Temperatures in the core are thought to be a little under 12,000 degrees, but the planet radiates out into space about two and a half times more energy than it receives from the Sun. The extra energy is thought to come from a process known as the Kelvin-Helmholtz mechanism. The mechanism is not unique to Saturn and is one that is thought to drive heat generation on gas giant planets and on brown dwarf stars. These are stars whose mass is insufficient for nuclear fusion to have started in their core. Instead, as the Kelvin-Helmholtz mechanism explains, the surface of a brown dwarf star or planet slowly cools after formation resulting in a gradual decrease in pressure, causing it to shrink. This compression then causes the core to heat up, generating extra energy. But in Saturn’s case the Kelvin-Helmholtz mechanism is insufficient to explain its energy output so there must be some other form of heat generation. One possibility is droplets of helium rain that fall in the lower levels of the atmosphere, and as they fall through denser layers they generate heat through friction. This theory also explains the lower than expected levels of helium in Saturn’s upper atmosphere.

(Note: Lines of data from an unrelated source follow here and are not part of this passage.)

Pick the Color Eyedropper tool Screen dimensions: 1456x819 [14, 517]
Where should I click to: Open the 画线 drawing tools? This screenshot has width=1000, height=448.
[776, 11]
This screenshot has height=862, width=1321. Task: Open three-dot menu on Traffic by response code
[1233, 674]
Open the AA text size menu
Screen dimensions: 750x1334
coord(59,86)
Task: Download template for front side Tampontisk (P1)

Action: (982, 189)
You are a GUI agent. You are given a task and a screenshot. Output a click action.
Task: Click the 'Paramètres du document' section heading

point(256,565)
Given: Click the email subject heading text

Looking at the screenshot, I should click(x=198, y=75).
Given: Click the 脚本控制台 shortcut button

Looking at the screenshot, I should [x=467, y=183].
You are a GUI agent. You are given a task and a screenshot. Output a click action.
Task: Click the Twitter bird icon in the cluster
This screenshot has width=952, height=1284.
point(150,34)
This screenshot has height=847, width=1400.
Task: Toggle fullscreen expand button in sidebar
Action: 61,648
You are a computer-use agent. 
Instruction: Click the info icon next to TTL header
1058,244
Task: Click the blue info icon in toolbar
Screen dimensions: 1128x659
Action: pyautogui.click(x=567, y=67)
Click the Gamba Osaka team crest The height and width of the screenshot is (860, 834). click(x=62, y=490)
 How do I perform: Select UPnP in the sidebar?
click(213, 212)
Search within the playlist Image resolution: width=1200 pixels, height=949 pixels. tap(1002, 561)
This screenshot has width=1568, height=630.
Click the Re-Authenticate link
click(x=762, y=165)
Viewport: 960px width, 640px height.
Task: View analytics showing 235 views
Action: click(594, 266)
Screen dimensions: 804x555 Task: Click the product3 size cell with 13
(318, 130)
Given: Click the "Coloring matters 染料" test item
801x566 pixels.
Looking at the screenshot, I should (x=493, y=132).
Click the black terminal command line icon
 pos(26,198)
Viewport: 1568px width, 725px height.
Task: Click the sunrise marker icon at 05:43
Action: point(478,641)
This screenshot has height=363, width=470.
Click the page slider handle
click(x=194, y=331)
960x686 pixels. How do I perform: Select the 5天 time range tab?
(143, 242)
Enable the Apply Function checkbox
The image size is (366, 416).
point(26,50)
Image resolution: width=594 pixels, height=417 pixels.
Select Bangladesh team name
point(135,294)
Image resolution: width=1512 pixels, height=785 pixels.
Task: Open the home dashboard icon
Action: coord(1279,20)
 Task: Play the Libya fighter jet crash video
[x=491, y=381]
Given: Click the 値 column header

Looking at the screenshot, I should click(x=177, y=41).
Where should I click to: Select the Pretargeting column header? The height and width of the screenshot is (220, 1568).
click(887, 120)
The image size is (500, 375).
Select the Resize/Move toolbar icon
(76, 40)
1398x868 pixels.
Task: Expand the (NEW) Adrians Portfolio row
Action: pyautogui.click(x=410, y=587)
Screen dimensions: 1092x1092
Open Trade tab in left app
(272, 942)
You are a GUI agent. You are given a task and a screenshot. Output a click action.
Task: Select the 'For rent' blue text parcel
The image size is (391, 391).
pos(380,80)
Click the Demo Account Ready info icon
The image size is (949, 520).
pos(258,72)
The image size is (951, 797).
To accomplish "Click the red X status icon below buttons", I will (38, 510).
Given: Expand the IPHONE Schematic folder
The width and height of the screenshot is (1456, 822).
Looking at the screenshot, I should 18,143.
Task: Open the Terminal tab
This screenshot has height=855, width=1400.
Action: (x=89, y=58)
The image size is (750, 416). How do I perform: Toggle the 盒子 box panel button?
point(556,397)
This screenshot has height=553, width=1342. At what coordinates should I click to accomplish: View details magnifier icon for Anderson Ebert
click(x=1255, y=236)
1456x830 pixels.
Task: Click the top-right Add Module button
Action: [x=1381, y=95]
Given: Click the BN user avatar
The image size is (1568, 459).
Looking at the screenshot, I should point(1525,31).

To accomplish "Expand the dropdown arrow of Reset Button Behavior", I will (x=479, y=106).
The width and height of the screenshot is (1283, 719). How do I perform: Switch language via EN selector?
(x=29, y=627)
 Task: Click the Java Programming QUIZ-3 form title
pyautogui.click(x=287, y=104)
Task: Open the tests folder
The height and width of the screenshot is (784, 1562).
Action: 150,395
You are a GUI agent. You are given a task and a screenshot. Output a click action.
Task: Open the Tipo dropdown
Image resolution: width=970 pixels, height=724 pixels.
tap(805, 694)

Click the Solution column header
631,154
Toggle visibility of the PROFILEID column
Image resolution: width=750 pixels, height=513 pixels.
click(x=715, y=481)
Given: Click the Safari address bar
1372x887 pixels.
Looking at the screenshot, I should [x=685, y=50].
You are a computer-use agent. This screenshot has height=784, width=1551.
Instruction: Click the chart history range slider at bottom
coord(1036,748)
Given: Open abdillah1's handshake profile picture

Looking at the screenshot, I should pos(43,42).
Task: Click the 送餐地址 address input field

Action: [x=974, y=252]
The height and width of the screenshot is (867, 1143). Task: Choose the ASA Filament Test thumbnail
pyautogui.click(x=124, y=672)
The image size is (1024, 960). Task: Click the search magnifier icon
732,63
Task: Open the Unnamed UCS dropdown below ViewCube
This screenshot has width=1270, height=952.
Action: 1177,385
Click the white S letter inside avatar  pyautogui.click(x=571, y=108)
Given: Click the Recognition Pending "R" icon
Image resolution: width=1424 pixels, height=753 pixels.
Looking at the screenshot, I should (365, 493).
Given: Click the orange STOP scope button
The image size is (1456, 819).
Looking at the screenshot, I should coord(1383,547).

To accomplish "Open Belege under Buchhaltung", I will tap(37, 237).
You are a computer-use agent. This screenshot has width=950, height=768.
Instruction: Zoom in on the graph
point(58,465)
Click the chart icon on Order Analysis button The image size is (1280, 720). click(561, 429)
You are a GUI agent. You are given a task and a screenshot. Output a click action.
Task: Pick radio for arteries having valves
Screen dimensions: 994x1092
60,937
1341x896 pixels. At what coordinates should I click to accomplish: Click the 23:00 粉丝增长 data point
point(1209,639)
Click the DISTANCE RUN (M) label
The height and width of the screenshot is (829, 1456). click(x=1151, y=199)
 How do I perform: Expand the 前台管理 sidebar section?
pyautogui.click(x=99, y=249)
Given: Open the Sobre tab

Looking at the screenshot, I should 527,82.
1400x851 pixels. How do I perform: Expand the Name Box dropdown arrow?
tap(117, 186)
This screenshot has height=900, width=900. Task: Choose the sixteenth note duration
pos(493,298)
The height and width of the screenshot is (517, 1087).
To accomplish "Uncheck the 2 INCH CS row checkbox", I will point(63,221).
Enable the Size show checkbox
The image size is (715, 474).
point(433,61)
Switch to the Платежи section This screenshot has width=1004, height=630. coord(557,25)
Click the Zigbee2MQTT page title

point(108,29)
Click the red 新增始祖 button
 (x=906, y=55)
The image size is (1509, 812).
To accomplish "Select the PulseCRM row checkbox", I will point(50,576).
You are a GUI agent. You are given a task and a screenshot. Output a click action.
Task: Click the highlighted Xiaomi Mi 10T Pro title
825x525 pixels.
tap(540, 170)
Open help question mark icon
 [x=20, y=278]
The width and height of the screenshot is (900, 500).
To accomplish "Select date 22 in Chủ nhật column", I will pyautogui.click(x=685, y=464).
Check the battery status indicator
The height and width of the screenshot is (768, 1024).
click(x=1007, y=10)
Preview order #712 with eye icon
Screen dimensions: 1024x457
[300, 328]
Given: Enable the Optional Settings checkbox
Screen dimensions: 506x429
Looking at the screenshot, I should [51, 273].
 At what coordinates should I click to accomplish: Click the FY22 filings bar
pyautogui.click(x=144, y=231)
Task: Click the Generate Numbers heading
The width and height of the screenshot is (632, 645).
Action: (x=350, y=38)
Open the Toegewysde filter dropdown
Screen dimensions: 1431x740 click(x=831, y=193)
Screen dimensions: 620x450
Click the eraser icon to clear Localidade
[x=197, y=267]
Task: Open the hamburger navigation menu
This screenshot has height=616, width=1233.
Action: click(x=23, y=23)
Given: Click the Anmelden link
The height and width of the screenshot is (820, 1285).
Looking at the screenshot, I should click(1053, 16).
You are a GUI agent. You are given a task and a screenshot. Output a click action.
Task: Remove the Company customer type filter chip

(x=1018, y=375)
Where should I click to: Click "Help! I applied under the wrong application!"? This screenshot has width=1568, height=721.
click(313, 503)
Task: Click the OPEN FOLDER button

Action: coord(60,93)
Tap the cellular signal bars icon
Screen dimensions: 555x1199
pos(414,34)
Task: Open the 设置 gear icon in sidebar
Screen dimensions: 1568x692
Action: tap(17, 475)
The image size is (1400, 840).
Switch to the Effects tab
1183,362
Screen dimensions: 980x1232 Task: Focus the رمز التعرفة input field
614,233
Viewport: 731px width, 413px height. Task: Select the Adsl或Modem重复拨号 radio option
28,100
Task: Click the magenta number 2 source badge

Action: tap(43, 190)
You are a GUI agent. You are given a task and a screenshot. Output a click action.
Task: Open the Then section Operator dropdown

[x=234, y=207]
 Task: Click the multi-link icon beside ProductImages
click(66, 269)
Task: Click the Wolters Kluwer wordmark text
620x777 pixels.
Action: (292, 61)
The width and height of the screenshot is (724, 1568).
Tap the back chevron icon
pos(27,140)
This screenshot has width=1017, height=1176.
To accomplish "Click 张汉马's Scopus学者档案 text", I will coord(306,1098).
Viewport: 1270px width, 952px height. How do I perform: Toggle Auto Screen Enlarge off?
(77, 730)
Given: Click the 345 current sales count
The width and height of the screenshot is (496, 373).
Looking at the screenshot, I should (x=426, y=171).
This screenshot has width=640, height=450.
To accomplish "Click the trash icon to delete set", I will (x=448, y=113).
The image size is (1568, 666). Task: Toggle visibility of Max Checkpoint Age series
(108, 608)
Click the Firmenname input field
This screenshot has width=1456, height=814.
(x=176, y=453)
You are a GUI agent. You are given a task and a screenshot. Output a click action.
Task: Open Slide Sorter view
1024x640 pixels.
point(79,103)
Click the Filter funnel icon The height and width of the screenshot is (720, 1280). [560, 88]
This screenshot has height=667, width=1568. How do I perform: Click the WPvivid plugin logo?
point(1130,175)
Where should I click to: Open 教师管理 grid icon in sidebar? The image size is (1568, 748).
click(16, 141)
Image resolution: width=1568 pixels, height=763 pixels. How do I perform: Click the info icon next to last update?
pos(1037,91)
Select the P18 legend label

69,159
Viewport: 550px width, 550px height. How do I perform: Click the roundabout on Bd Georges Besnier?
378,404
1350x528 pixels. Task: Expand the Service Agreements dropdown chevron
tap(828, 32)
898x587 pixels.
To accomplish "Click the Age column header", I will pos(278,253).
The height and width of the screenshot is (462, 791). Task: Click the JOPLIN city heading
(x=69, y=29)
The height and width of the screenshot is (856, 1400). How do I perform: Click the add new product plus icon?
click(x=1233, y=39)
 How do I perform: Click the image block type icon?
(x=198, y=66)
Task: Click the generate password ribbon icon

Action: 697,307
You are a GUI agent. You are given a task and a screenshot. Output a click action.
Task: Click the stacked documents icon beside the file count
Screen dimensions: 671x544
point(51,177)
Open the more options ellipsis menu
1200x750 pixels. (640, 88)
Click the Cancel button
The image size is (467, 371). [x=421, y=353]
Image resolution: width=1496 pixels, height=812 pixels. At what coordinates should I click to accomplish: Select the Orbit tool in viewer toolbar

The gravitational kick from Saturn means there is no need to fly through its rings in order to continue your journey deeper into the Solar System. Instead, a glancing fly-by will alter your trajectory enough to send you on to the next planet of the mission, Uranus. But before you leave the Saturnian system behind there is one more thing to take a look at. One image taken by Cassini in 2013 captured a stunning solar eclipse, with Saturn blocking out the Sun. The light from the Sun illuminating Saturn from behind makes it look beautiful, while the silhouette of Saturn’s disc is surrounded by a rim of light being refracted through its upper atmosphere. The rings look absolutely breathtaking, taking on a whole new appearance in the shot. While the inner rings look fabulous, it is the faint outer E ring highlighted by light coming from the Sun that frames the entire planet like a halo. But what really makes it a special photograph is one tiny, rather insignificant speck of light piercing through just on the inside edge of the E ring. That speck of light is home, planet Earth. So, before you leave, you should certainly try to catch a glimpse of that sight for yourself.